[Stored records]
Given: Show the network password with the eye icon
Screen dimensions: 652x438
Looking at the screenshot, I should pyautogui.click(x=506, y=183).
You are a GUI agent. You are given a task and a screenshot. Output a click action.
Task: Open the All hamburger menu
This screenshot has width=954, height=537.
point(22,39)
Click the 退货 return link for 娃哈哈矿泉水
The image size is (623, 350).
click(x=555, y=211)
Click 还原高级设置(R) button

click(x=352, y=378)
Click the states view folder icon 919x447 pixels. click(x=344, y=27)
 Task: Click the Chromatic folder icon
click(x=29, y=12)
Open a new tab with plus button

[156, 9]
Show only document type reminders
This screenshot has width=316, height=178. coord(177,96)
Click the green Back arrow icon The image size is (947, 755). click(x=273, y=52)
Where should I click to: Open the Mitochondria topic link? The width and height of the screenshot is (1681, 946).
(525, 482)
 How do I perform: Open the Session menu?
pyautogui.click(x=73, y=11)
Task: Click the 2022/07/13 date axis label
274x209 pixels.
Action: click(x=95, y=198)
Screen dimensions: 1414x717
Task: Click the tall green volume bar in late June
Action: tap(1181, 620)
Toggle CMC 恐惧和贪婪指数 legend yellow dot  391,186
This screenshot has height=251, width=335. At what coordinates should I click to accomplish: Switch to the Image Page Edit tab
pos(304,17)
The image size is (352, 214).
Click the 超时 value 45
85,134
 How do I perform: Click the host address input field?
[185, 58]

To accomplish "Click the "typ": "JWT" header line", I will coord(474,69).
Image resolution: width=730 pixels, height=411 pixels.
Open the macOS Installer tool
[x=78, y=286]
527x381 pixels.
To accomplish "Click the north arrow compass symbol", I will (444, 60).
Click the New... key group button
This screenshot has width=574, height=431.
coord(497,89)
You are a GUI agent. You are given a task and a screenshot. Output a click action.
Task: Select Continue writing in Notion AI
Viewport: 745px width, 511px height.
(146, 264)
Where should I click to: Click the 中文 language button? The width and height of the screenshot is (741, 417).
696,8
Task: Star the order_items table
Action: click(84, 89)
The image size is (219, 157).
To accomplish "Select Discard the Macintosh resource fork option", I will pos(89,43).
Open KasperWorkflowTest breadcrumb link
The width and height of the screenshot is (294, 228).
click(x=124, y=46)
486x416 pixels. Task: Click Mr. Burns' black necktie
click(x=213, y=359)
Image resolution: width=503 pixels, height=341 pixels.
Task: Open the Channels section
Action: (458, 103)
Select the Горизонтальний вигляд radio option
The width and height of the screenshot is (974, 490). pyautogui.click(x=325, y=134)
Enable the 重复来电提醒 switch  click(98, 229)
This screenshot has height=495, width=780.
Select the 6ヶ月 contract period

[EXERCISE REQUIREMENTS] Take the line containing "Where should I click to: Open" as the start and the last line of the data as the end, and reproduce that range exactly.

[TASK OUTPUT]
Where should I click to: Open the Mitochondria topic link? The width and height of the screenshot is (1681, 946).
(525, 482)
 How do I perform: Open the Session menu?
pyautogui.click(x=73, y=11)
Task: Click the 2022/07/13 date axis label
274x209 pixels.
Action: click(x=95, y=198)
Screen dimensions: 1414x717
Task: Click the tall green volume bar in late June
Action: tap(1181, 620)
Toggle CMC 恐惧和贪婪指数 legend yellow dot  391,186
This screenshot has height=251, width=335. At what coordinates should I click to accomplish: Switch to the Image Page Edit tab
pos(304,17)
The image size is (352, 214).
Click the 超时 value 45
85,134
 How do I perform: Click the host address input field?
[185, 58]

To accomplish "Click the "typ": "JWT" header line", I will coord(474,69).
Image resolution: width=730 pixels, height=411 pixels.
Open the macOS Installer tool
[x=78, y=286]
527x381 pixels.
To accomplish "Click the north arrow compass symbol", I will (444, 60).
Click the New... key group button
This screenshot has width=574, height=431.
coord(497,89)
You are a GUI agent. You are given a task and a screenshot. Output a click action.
Task: Select Continue writing in Notion AI
Viewport: 745px width, 511px height.
(146, 264)
Where should I click to: Click the 中文 language button? The width and height of the screenshot is (741, 417).
696,8
Task: Star the order_items table
Action: click(84, 89)
The image size is (219, 157).
To accomplish "Select Discard the Macintosh resource fork option", I will pos(89,43).
Open KasperWorkflowTest breadcrumb link
The width and height of the screenshot is (294, 228).
click(x=124, y=46)
486x416 pixels. Task: Click Mr. Burns' black necktie
click(x=213, y=359)
Image resolution: width=503 pixels, height=341 pixels.
Task: Open the Channels section
Action: (458, 103)
Select the Горизонтальний вигляд radio option
The width and height of the screenshot is (974, 490). pyautogui.click(x=325, y=134)
Enable the 重复来电提醒 switch  click(98, 229)
This screenshot has height=495, width=780.
Select the 6ヶ月 contract period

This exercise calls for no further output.